Fortunately, Flink’s Tuple (and its 26 concrete implementations Tuple0, Tuple1, …, Tuple25) make it possible to write serializers and deserializers generically. The core concept is that the serializer and deserializer need to provide type information in a way where the nested types are not erased. This is through TypeInformation.

Creating a TypeHint works similarly to TypeReference in the Jackson JSON library. A specific instance allows the code to handle the erased types.

TypeInformation<Tuple2<EventKey, EventValue>> typeInformation = TypeInformation.of(
    new TypeHint<Tuple2<EventKey, EventValue>>() {
    }
);

With the use of TupleTypeInfo a single instance of KafkaRecordDeserializationSchema and KafkaRecordSerializationSchema can be created for handling marshaling of Avro to SpecificRecord implementations.

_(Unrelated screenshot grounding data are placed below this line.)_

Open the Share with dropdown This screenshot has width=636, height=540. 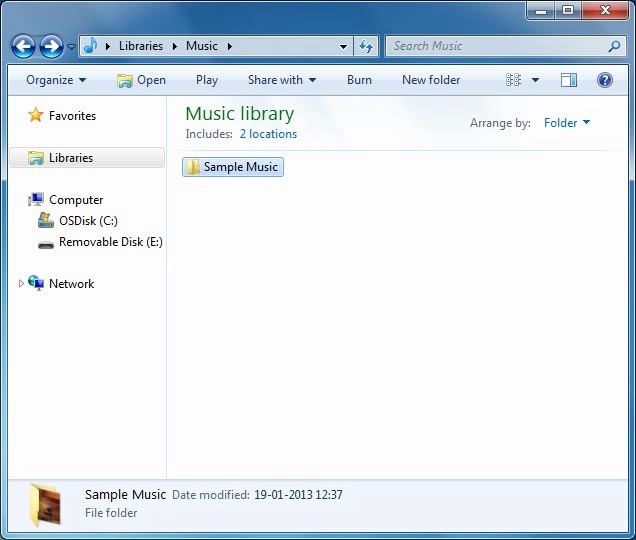(x=281, y=80)
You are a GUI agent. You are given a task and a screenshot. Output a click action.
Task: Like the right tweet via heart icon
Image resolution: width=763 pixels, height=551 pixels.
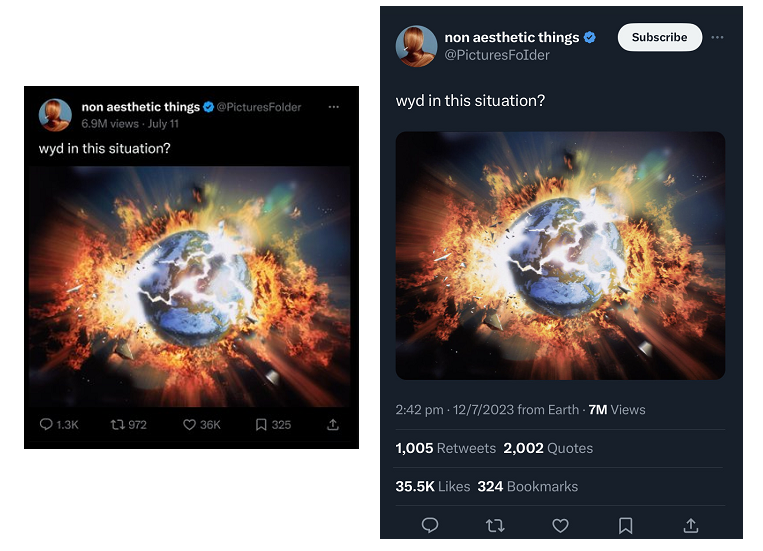560,526
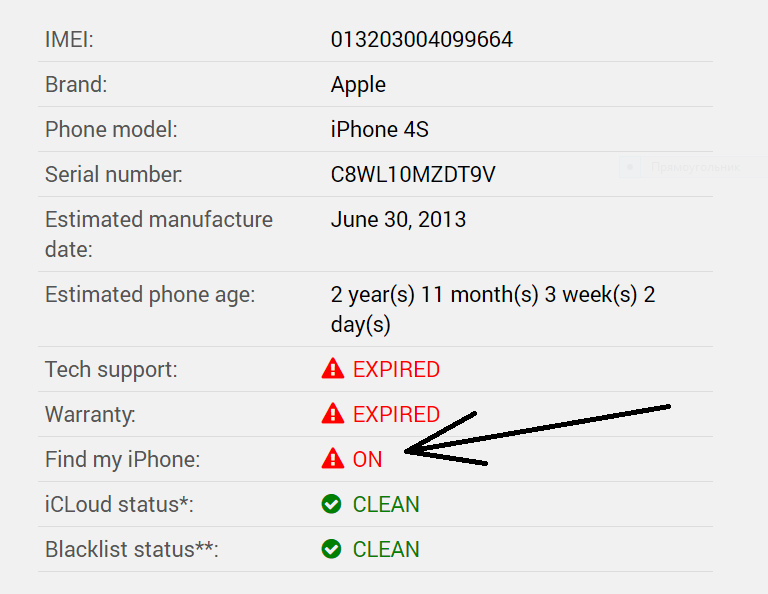Click the CLEAN text for iCloud status

[x=386, y=505]
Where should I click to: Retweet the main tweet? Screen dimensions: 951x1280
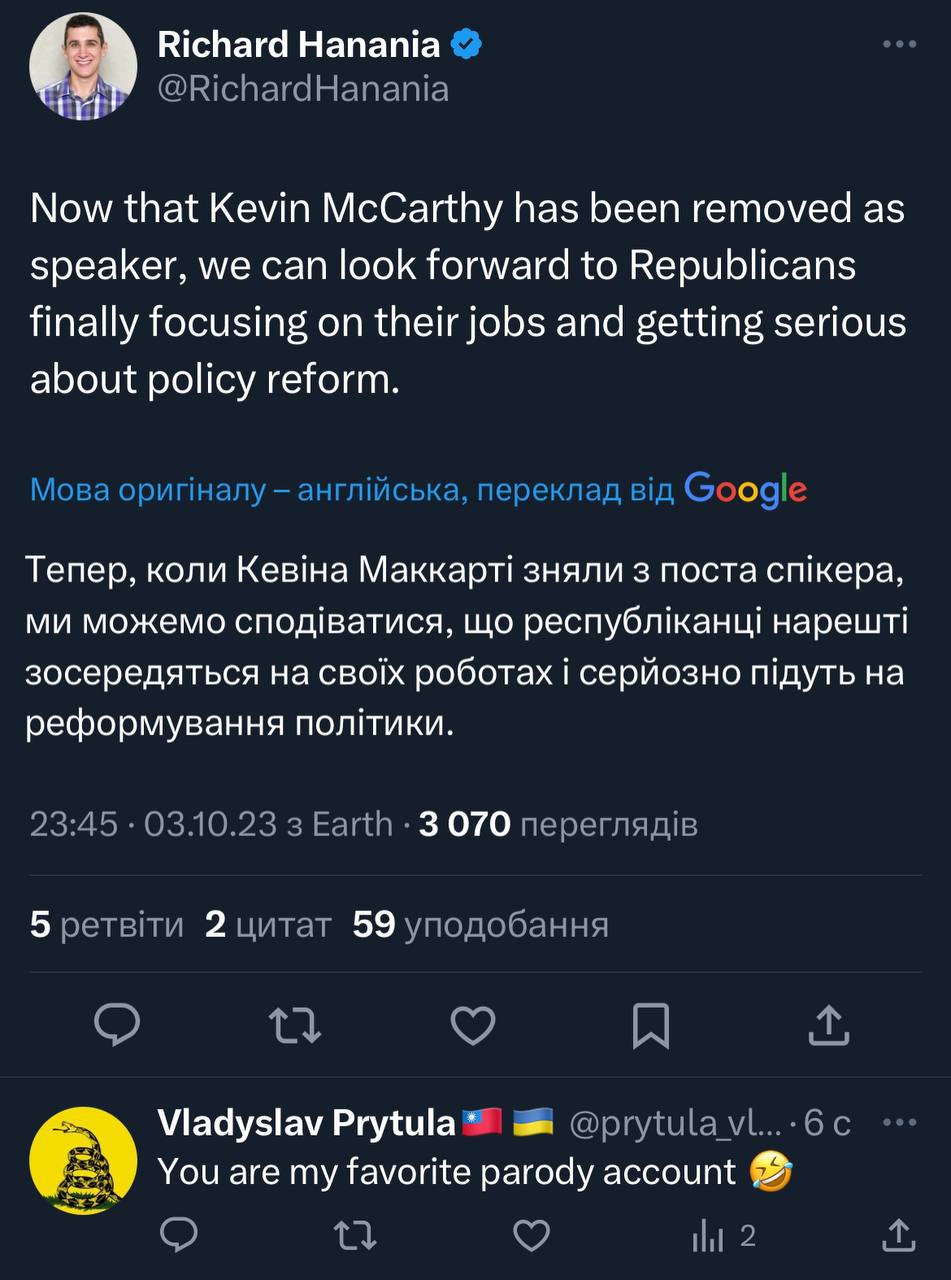(x=297, y=1024)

new TupleTypeInfo<>(TypeInformation.of(keyClass), TypeInformation.of(valueClass));

Putting it all Together

This demonstration is available in the dev-local-demos project, flink.

A simple ETL-based processor with a transformation of an Order to a PurchaseOrder (as shown in the demonstration code), is achieved with a very functional transformation. In this example, the business logic is the convert method within the map operation.

StreamExecutionEnvironment env = StreamExecutionEnvironment.getExecutionEnvironment()
    .enableCheckpointing(100L);

KafkaSource<Tuple2<OrderKey, Order>> source = KafkaSource.<Tuple2<OrderKey, Order>>builder()
    .setBootstrapServers(bootStrapServers)
    .setTopics("input")
    .setDeserializer(new AvroDeserialization<>(OrderKey.class, Order.class, schemaRegistryUrl))
    .setProperty("commit.offsets.on.checkpoint", "true")
    .setProperty("group.id", "FLINK")
    .setStartingOffsets(OffsetsInitializer.committedOffsets(OffsetResetStrategy.EARLIEST))
    .build();

KafkaSink<Tuple2<OrderKey, PurchaseOrder>> sink = KafkaSink.<Tuple2<OrderKey, PurchaseOrder>>builder()
    .setBootstrapServers(bootStrapServers)
    .setRecordSerializer(new AvroSerialization<>(OrderKey.class, PurchaseOrder.class, "output", schemaRegistryUrl))
    .build();

env.fromSource(source, WatermarkStrategy.noWatermarks(), "Kafka Source")
    .map(kv -> {
        return new Tuple2<>(kv.f0, convert(kv.f1));
    }, new TupleTypeInfo<>(TypeInformation.of(OrderKey.class), TypeInformation.of(PurchaseOrder.class)))
    .sinkTo(sink);

env.execute();

Running your application.

Simply build the application with dependencies bundled, and run it with the flink run command. Parallelization is done with the -p command.

flink run -p 4 --detached application-all-dependencies.jar

Conclusion

With an overview of how to use Apache Kafka and Confluent’s Schema Registry with Apache Flink, time to explore.